____ Conjunto de datos
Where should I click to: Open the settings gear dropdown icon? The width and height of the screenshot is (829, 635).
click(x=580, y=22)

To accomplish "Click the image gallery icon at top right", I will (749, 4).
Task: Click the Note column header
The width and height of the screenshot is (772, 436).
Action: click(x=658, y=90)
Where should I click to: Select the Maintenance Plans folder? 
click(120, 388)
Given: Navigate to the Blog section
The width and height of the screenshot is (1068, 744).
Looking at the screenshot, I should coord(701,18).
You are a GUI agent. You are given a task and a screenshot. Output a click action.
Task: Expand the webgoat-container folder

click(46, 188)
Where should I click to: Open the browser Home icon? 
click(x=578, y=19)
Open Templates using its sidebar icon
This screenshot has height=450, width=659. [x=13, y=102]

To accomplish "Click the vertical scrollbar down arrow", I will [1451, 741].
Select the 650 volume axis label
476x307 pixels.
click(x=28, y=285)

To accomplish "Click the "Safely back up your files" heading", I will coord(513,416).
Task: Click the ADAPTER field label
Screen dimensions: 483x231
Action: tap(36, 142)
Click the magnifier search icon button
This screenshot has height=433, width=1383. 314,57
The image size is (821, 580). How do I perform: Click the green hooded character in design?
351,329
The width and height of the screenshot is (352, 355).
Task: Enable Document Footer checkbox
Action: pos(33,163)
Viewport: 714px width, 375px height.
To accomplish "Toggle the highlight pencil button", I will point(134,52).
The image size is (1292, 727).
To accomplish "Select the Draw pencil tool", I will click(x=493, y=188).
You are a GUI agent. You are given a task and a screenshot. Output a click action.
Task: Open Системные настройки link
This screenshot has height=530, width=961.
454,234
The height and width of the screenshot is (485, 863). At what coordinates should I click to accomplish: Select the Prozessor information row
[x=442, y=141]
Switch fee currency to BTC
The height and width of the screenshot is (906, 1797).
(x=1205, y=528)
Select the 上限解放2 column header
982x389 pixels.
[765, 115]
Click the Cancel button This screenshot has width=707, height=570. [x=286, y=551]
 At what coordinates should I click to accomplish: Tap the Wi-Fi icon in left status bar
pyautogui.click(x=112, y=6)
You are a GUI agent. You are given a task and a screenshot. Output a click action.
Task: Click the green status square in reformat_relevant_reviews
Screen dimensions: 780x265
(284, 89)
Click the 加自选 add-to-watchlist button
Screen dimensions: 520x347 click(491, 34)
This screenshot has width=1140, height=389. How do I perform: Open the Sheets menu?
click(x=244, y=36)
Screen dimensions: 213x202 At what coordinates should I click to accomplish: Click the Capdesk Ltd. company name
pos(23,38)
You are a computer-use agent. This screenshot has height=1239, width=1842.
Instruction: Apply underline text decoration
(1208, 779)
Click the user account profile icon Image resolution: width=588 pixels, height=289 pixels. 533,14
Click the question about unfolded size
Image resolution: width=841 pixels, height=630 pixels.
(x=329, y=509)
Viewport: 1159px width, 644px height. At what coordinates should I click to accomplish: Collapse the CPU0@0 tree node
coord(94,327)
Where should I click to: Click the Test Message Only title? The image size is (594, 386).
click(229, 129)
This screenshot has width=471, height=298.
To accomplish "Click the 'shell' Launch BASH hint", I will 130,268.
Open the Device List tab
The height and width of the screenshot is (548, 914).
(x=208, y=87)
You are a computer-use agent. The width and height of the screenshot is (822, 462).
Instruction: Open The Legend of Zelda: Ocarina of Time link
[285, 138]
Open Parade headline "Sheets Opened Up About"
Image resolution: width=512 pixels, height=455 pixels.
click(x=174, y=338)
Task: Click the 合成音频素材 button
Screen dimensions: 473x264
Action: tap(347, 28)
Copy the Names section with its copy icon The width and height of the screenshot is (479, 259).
________
◆ **Descripción de la tarea**
Reproduce al pie de la letra todo lo que va en los registros de arriba desde la línea que contiene "will (749, 4)." hasta la línea que contiene "This screenshot has height=433, width=1383.", ambas incluidas.

◆ **Solución del problema**
To accomplish "Click the image gallery icon at top right", I will (749, 4).
Task: Click the Note column header
The width and height of the screenshot is (772, 436).
Action: click(x=658, y=90)
Where should I click to: Select the Maintenance Plans folder? 
click(120, 388)
Given: Navigate to the Blog section
The width and height of the screenshot is (1068, 744).
Looking at the screenshot, I should coord(701,18).
You are a GUI agent. You are given a task and a screenshot. Output a click action.
Task: Expand the webgoat-container folder

click(46, 188)
Where should I click to: Open the browser Home icon? 
click(x=578, y=19)
Open Templates using its sidebar icon
This screenshot has height=450, width=659. [x=13, y=102]

To accomplish "Click the vertical scrollbar down arrow", I will [1451, 741].
Select the 650 volume axis label
476x307 pixels.
click(x=28, y=285)

To accomplish "Click the "Safely back up your files" heading", I will coord(513,416).
Task: Click the ADAPTER field label
Screen dimensions: 483x231
Action: tap(36, 142)
Click the magnifier search icon button
This screenshot has height=433, width=1383. 314,57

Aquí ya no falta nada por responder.